Some of this is old news, but there are enough new bloggers around that this story bears repeating. When I joined this blogosphere in May of 2005 after lurking on and off for a few years, my heart had suffered the biggest blow that it had to date. My best friend, a woman I had known since I was a child, had been killed in a car accident less than two months before, and though I didn't know it at the time, coming here was a crucial step in more than just my Star Wars fandom. It was a lifeline that would get me through my life's darkest days. In February of 2007, a dear family friend who was like a son to me was killed in Iraq. Last December my grandmother, who truly was the nurturing "mother" that I'd lacked, died just four days before Christmas. And this past July 31, my mother succumbed to cancer. Prior to May 2005, I'd lost no one to whom I was as close as I was to these four people. The prior forty-two years of my life did nothing to prepare me for the past three and a half, in ways both tragic and beautiful.
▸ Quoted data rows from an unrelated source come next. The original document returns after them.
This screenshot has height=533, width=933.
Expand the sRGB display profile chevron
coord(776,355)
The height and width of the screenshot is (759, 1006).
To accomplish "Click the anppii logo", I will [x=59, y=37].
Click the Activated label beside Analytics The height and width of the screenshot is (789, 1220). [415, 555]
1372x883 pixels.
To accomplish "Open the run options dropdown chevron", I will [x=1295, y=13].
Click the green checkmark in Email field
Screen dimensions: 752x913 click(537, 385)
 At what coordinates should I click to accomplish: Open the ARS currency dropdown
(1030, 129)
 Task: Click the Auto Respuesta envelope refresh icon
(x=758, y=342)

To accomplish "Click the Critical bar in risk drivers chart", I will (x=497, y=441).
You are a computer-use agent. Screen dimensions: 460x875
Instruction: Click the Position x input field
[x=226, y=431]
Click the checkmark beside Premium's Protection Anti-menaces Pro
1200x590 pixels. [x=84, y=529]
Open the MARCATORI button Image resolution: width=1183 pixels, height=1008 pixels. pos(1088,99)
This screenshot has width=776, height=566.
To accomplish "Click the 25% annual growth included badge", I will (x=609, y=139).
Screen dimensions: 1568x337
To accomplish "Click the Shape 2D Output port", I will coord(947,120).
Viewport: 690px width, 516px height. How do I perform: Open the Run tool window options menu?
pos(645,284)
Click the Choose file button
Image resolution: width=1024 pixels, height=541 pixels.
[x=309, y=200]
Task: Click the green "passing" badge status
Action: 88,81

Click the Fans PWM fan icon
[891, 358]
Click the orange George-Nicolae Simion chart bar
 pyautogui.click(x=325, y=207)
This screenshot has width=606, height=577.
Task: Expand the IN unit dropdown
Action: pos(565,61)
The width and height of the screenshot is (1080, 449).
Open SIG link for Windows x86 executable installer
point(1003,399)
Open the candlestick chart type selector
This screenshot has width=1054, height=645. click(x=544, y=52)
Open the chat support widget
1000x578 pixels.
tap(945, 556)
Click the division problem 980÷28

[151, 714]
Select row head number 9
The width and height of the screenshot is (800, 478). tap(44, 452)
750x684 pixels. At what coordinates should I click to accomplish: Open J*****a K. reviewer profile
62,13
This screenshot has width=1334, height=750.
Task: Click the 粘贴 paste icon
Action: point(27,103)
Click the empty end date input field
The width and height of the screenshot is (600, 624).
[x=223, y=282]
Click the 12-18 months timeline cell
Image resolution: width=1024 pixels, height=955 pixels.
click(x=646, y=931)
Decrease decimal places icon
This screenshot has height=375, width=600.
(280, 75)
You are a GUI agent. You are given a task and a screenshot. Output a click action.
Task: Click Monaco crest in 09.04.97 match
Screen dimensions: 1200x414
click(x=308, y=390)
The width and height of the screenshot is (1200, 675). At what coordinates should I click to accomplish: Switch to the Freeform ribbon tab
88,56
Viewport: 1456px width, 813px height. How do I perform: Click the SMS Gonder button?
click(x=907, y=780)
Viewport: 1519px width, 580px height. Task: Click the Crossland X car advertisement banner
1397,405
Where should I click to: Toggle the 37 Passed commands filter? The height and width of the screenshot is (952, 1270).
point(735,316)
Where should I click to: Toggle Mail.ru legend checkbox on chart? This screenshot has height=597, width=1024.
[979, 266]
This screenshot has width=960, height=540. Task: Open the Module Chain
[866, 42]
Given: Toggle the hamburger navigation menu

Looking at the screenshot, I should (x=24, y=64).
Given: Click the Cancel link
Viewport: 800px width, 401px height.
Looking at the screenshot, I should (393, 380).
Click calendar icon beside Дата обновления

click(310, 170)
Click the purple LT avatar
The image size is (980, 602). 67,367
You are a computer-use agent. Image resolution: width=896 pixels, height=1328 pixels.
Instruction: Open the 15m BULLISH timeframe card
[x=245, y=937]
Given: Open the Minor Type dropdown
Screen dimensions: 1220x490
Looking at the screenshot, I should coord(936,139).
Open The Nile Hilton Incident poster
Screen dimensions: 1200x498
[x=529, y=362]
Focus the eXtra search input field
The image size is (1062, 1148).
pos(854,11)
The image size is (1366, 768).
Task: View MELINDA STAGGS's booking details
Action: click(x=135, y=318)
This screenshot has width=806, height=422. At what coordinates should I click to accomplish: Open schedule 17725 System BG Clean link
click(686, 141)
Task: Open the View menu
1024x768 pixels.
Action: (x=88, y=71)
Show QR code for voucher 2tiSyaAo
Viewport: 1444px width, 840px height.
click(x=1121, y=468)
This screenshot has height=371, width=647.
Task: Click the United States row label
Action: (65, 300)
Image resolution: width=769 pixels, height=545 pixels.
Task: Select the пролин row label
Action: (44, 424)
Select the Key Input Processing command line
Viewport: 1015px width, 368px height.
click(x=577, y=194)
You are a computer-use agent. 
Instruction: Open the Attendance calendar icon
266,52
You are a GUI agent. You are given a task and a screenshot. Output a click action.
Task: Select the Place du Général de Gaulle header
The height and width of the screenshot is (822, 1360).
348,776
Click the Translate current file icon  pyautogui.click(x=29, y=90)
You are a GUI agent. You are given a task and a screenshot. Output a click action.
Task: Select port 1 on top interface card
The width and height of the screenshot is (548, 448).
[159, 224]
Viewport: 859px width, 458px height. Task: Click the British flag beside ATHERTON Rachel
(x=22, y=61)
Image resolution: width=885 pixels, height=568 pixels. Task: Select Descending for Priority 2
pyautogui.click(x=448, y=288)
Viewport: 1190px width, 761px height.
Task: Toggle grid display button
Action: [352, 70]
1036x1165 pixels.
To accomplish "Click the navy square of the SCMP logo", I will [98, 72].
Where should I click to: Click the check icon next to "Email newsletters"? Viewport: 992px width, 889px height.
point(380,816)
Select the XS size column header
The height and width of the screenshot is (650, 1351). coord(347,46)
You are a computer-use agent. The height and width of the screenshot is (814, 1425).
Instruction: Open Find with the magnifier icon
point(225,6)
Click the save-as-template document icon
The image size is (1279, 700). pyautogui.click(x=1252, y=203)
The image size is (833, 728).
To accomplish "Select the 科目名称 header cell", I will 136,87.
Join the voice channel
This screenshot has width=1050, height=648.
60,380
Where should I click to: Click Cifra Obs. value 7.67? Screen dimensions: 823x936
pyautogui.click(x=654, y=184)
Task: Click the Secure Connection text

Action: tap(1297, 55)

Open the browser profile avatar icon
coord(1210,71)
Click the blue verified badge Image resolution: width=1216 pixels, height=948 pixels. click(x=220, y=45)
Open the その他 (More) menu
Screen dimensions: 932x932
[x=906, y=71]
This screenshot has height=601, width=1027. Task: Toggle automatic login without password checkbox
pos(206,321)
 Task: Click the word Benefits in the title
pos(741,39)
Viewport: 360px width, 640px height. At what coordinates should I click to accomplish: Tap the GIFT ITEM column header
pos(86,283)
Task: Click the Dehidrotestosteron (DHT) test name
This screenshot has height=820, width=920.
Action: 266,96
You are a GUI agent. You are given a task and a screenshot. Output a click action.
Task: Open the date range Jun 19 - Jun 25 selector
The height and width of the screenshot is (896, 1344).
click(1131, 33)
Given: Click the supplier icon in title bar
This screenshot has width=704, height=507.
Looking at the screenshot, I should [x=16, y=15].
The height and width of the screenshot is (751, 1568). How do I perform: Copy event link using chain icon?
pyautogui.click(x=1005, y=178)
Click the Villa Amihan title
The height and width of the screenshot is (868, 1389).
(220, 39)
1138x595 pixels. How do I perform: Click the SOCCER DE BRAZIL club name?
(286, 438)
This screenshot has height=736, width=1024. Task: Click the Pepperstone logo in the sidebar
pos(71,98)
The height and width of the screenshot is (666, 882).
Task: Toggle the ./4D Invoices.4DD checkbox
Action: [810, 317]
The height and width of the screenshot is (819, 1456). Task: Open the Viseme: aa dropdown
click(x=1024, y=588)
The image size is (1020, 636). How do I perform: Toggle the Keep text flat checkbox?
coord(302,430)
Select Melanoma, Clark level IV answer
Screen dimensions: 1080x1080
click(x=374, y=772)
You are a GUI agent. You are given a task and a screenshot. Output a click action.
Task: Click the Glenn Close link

I have made many friends here and have blogged about them on various occasions, much to the probable dismay of the moderators. I do understand their need to uphold the site's rules, even if I don't always agree with them. This is a forum for the publication of our thoughts on Star Wars, our own, personal online diaries about a long ago galaxy, far, far away! We can talk about the films or light sabers or gaming or conventions and I love all of that, but for me, for THIS, old, original fan who was fortunate enough to have seen Star Wars in a theatre 31 years ago for the first time (three times, actually), Star Wars is about the people who share my passion for it. It is about the best friends I've ever made in my life, who mended the holes in my heart that were left by those I've lost. It is about the acceptance and understanding I've always wished for but never had until now.
It is about the beautiful, amazing person who is JediMelindaWolf, this angel in my life who knew how deeply my heart would hurt on my birthday and wrapped her yet unknown gifts in bright blue paper. I don't even have to know what they are to say thank you, dear friend. Thank you.